But those measures also triggered a tit-for-tat, dollar-for-dollar retaliation from countries that export goods to the U.S. A potentially devastating game of “tariff chicken” has begun with each side vowing to protect their interests via successive rounds of tariffs and restrictions. Aside from increasing input costs to electricity companies, which use steel in constructing new assets, it is not clear how all of this could end.
Outside of Washington, D.C., the U.S. power generation market continued to be a two-fuel game: renewable energy and natural gas. According to data tracked by Industrial Info Resources (IIR), renewable energy will account for about 57.4% of all power generation projects scheduled to begin construction between January 2019 and December 2023. That amounts to about 121,532 MW of new generation capacity.
Natural gas, by contrast, is expected to account for approximately 87,647 MW of new generation to be built in the U.S. over the next five years, about 41.4% of all new-build generation.
Renewables’ share of the new-build market has slipped a bit from its pinnacle of 67% during the 2013–2017 period (Figure 1). Some of that lost market share was captured by natural gas, as the “dash to gas” mantra helped to more than double gas’ share of the new-build market over the last decade. But most of gas’ gains came at the expense of coal-fired and nuclear power, which had brighter five-year outlooks a decade ago.
During the height of the “nuclear renaissance,” nuclear power was scheduled to account for about 13% of all new generation built over the 2011–2015 and 2012–2016 periods, according to IIR. Today, cost overruns and construction delays have soured utilities, investors, regulators and customers on new-build nuclear power.

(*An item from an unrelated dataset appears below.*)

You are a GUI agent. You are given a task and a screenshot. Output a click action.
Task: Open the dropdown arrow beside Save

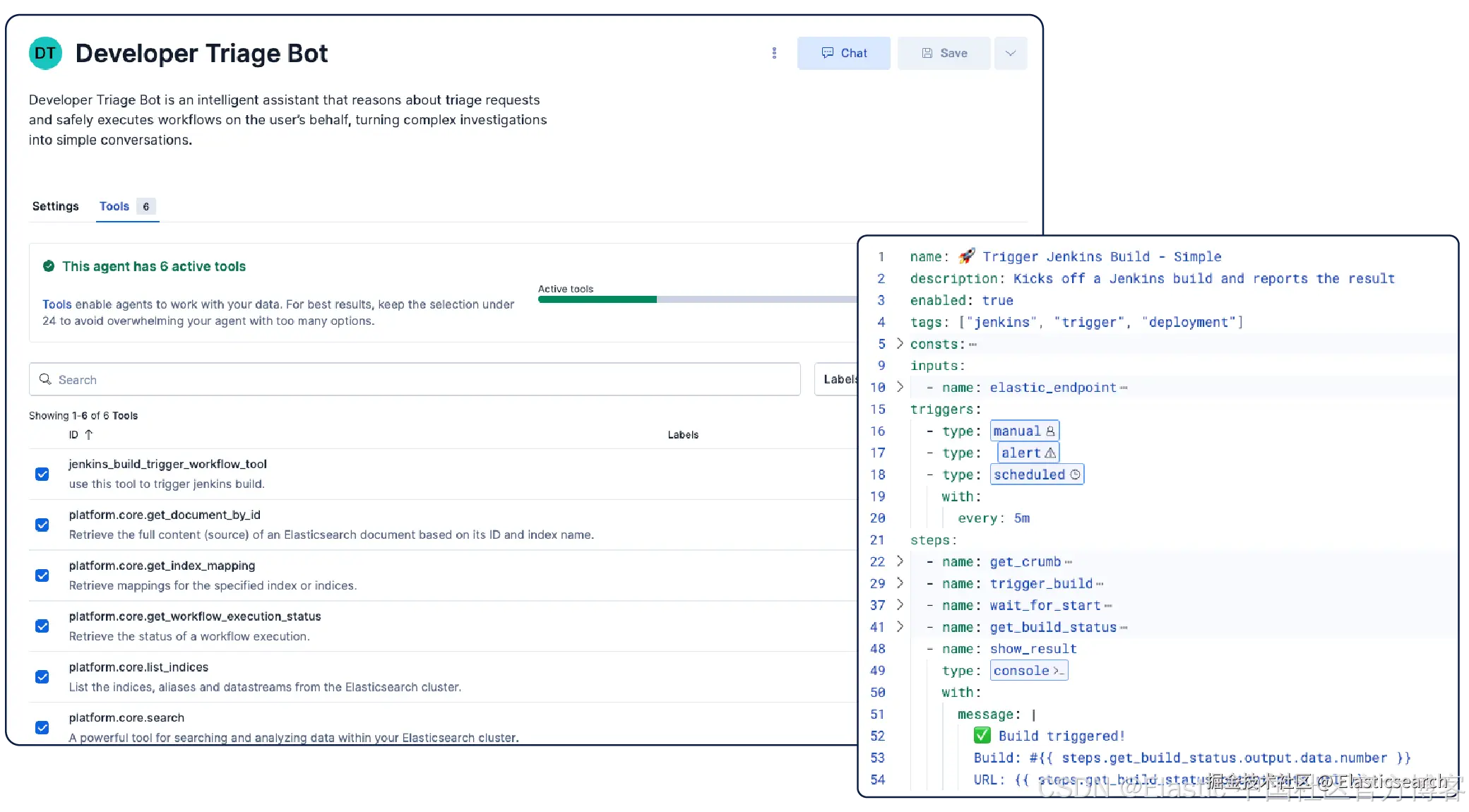click(x=1010, y=53)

Only one grassroot nuclear generation project is scheduled to kick off over the next five years: the long-delayed Blue Castle Nuclear Plant in Green River, Utah. New-build nuclear is expected to account for slightly more than 1% of all generation capacity to be built over the 2019–2023 period.

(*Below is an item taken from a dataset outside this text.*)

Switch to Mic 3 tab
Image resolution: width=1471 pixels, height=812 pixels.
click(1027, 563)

Despite proclamations that the war on coal is over, there is little evidence to date that coal mining or coal-fired power has turned a corner or will do so in the near future. Indeed, the U.S. Energy Information Administration reported that the amount of coal used by power generators in the U.S. fell to three-decade lows, about 661 million short tons in 2017, down about 36% from its 1983 peak.
In the U.S., the percentage of electricity generated from coal is expected to fall to 28% in 2018 and 27% in 2019, down from 30% in 2017. An expected uptick in exports will not be enough to overcome continued reduction in domestic thermal coal use.
Overall coal production will decline about 1% in 2018 and 2% in 2019, the Energy Information Administration (EIA) projected in its August 2018 Short-Term Energy Outlook.
Coal-mining companies employ about 53,000 people, according to an August 2018 estimate from the Federal Reserve Bank of St. Louis (Figure 2). That figure, which represents all job classifications in the industry (not just coal miners), was up slightly from 2016, but down dramatically from previous years. Coal interests have said recent coal initiatives have slowed the bleeding and provided an opportunity to rebuild.
Power generators closed more than 12,000 MW of coal-fired capacity in 2018. Closures are expected to continue over the next five years. Although asset owners closed less coal generation in 2018 than in past years, that shuttered capacity is not being replaced by new coal-fired generation. Typically, some combination of gas-fired generation, renewables, storage and customer-facing energy efficiency programs is being used to replace the lost coal generation.
No new coal-fired generation is scheduled to be built between 2019 and 2023. In fact, asset owners have cancelled or postponed the start of construction for 40 coal-power projects valued at about $11 billion that were scheduled to begin construction during that five-year period.
New generation accounts for about $7 billion of cancelled or delayed projects, while pollution-control and carbon-recovery projects account for more than $2 billion of planned projects that have been abandoned or pushed back.
Navajo Generating Station (NGS), the largest coal-fired plant west of the Mississippi River in northern Arizona, plans to close its three-unit, 2,250-MW coal-fired plant by the end of 2019.
In Ohio, Dayton Power & Light Company (DP&L) closed two coal-fired plants with a combined generating capacity of 2,373 MW during the summer of 2018. The affected plants are the J.M. Stuart Station (1,755 MW) and the Killen Station (618 MW).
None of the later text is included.